● EXERCISE PROMPT: Could you lay out the lines below as a Markdown table with the columns Row and Line, giving each line its own numbered row and skipping any blank lines?

● RECORDS FOR THIS EXERCISE:

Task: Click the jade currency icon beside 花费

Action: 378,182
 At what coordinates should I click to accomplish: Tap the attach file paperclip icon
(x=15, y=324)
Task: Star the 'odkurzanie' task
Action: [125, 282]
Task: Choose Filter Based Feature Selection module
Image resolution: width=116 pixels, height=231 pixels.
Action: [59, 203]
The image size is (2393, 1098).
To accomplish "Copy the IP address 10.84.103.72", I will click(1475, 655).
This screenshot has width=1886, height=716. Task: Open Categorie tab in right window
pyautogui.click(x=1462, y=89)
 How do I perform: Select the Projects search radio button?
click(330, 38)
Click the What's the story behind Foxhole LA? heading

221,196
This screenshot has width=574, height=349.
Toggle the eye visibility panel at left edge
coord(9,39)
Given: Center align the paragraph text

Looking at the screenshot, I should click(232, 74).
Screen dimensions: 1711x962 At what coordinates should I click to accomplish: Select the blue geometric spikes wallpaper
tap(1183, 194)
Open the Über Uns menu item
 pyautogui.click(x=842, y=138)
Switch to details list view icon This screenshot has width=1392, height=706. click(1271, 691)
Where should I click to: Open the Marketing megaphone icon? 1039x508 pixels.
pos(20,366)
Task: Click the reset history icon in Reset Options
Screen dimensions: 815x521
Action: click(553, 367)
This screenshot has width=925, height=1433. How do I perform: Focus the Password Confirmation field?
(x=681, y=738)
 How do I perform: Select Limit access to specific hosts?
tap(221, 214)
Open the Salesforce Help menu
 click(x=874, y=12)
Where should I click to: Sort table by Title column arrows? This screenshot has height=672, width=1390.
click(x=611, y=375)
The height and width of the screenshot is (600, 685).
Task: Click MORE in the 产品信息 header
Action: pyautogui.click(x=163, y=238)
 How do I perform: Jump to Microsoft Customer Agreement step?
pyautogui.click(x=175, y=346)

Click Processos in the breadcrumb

● REPLY:
| Row | Line |
|---|---|
| 1 | Task: Click the jade currency icon beside 花费 |
| 2 | Action: 378,182 |
| 3 |  At what coordinates should I click to accomplish: Tap the attach file paperclip icon |
| 4 | (x=15, y=324) |
| 5 | Task: Star the 'odkurzanie' task |
| 6 | Action: [125, 282] |
| 7 | Task: Choose Filter Based Feature Selection module |
| 8 | Image resolution: width=116 pixels, height=231 pixels. |
| 9 | Action: [59, 203] |
| 10 | The image size is (2393, 1098). |
| 11 | To accomplish "Copy the IP address 10.84.103.72", I will click(1475, 655). |
| 12 | This screenshot has width=1886, height=716. Task: Open Categorie tab in right window |
| 13 | pyautogui.click(x=1462, y=89) |
| 14 |  How do I perform: Select the Projects search radio button? |
| 15 | click(330, 38) |
| 16 | Click the What's the story behind Foxhole LA? heading |
| 17 | 221,196 |
| 18 | This screenshot has width=574, height=349. |
| 19 | Toggle the eye visibility panel at left edge |
| 20 | coord(9,39) |
| 21 | Given: Center align the paragraph text |
| 22 | Looking at the screenshot, I should click(232, 74). |
| 23 | Screen dimensions: 1711x962 At what coordinates should I click to accomplish: Select the blue geometric spikes wallpaper |
| 24 | tap(1183, 194) |
| 25 | Open the Über Uns menu item |
| 26 |  pyautogui.click(x=842, y=138) |
| 27 | Switch to details list view icon This screenshot has width=1392, height=706. click(1271, 691) |
| 28 | Where should I click to: Open the Marketing megaphone icon? 1039x508 pixels. |
| 29 | pos(20,366) |
| 30 | Task: Click the reset history icon in Reset Options |
| 31 | Screen dimensions: 815x521 |
| 32 | Action: click(553, 367) |
| 33 | This screenshot has width=925, height=1433. How do I perform: Focus the Password Confirmation field? |
| 34 | (x=681, y=738) |
| 35 |  How do I perform: Select Limit access to specific hosts? |
| 36 | tap(221, 214) |
| 37 | Open the Salesforce Help menu |
| 38 |  click(x=874, y=12) |
| 39 | Where should I click to: Sort table by Title column arrows? This screenshot has height=672, width=1390. |
| 40 | click(x=611, y=375) |
| 41 | The height and width of the screenshot is (600, 685). |
| 42 | Task: Click MORE in the 产品信息 header |
| 43 | Action: pyautogui.click(x=163, y=238) |
| 44 |  How do I perform: Jump to Microsoft Customer Agreement step? |
| 45 | pyautogui.click(x=175, y=346) |
| 46 | Click Processos in the breadcrumb |